This segment of the A People So Bold DVD explores how worship, particularly its musical and ritual elements, can inspire and sustain our work for justice.
Materials and Preparation
- A People So Bold DVD
- DVD player, TV/screen, and speakers
- Chalice, candle, and matches
- Copies of your congregation’s hymnals
- Copies of Singing the Living Tradition (if it’s not your congregation’s hymnal)
- Invite the participation and leadership of a song leader for part D, Conclusion—ask that person to come prepared to teach the group a justice-related song
Time: 50-75 minutes
A. Chalice Lighting
Welcome participants. Recruit a volunteer to light the chalice, and at least one other person to read responsive reading 441 with you.
Offer responsive reading 441 from Singing the Living Tradition as the volunteer kindles the flame.
B. Grounding & Transformative
Introduce the segment by asking:
How can worship help ground or guide us in our work for social justice?
Listen to some ideas and examples from participants. Explain:
This segment of the video explores the ways that the musical and ritual elements of worship can help us grow, change, and work for a better world.
Introduce the video’s next speaker, Annaease Hastings (see biography in Appendix A.)
Show the "Worship" segment of the video, pausing at 3:15.
- What songs hold you in hard times?
- What hymns hold your commitment to justice?
- What is your congregation’s most powerful experience of music as a transformative force?

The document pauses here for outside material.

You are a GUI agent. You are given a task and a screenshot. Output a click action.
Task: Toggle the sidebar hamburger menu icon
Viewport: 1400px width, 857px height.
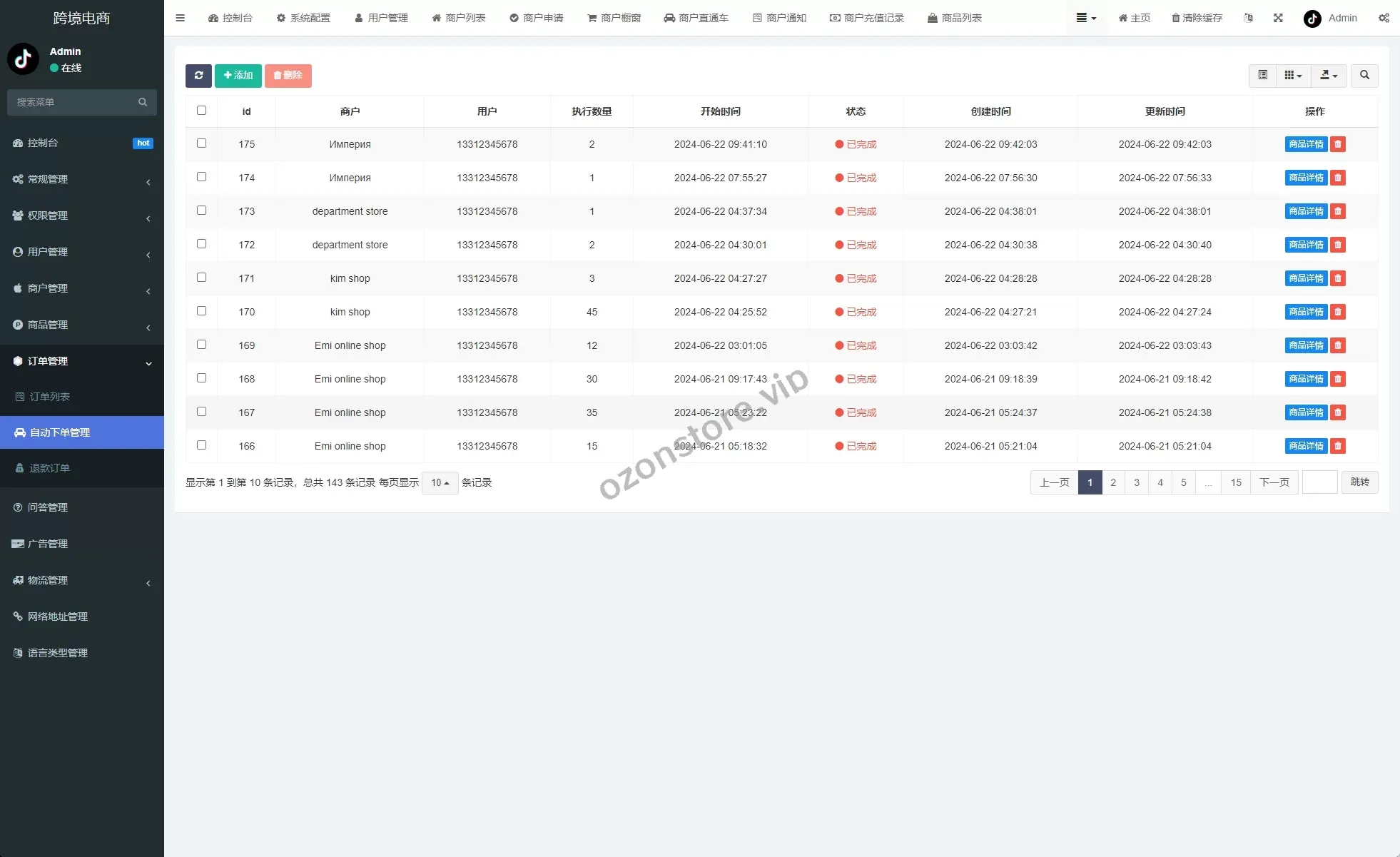180,18
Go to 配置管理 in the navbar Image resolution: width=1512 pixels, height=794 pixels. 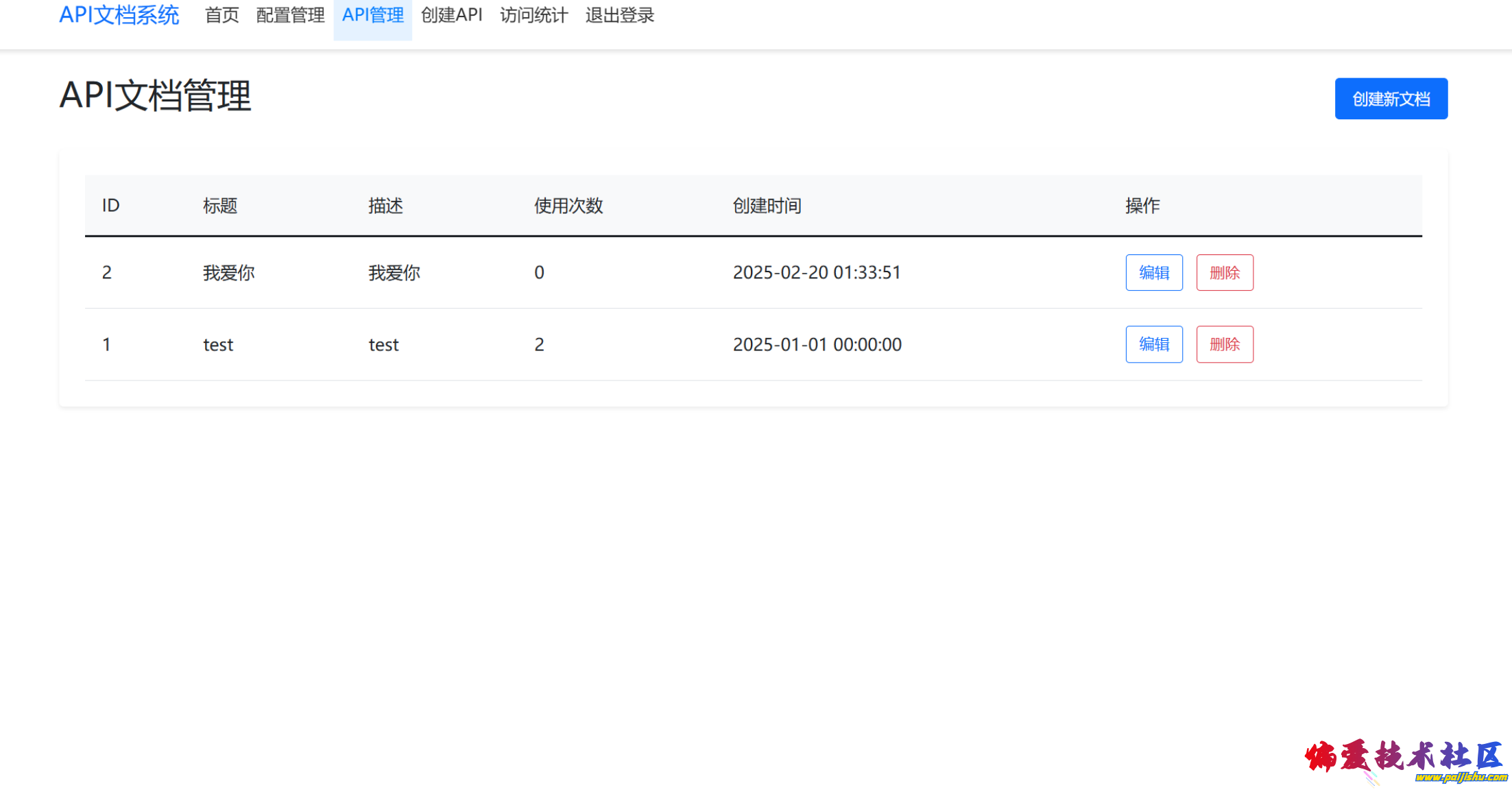pyautogui.click(x=290, y=15)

In response to the first two questions, invite participants to share titles or lines from songs and hymns that inspire and ground them. Though these need not be songs that have been sung in your congregation, you may make hymnals accessible to participants to find the songs that move them.
In response to the third question, invite participants to reflect not only on the most powerful music they’ve heard in the congregation, but also on that music’s transformative effect.
In the video, Meg Riley mentions web resources on cultural misappropriation.
C. Ritual & Power
This part of “Worship” discusses the meaning of ritual and the culture that surrounds it. You may wish to introduce the speakers, Rob Hardies, Rebecca Ann Parker, Dan McKanan, and Jill Schwendeman. (See biographies in Appendix A.)
Watch the video and pause at 10:30.
- What rituals of transformation does your congregation do well for children, youth, and adults?
- How does worship help create a people so bold?
Invite participants to consider these questions in silence before sharing. During the sharing, encourage participants not to get too hung-up on the words “do well.” Some in the congregation might think the annual Coming-of-Age Sunday is done well, others might disagree. The value of the discussion is in discerning how transformation happens: how we let ritual reach us and change us.
If you feel skilled at leading rituals, you may wish to conclude by offering a brief ritual, such as a blessing of hands, that empowers participants to work for justice.
Conclude with the group learning and singing a song that can inspire justice work. (You may have engaged a song leader other than yourself for this purpose.)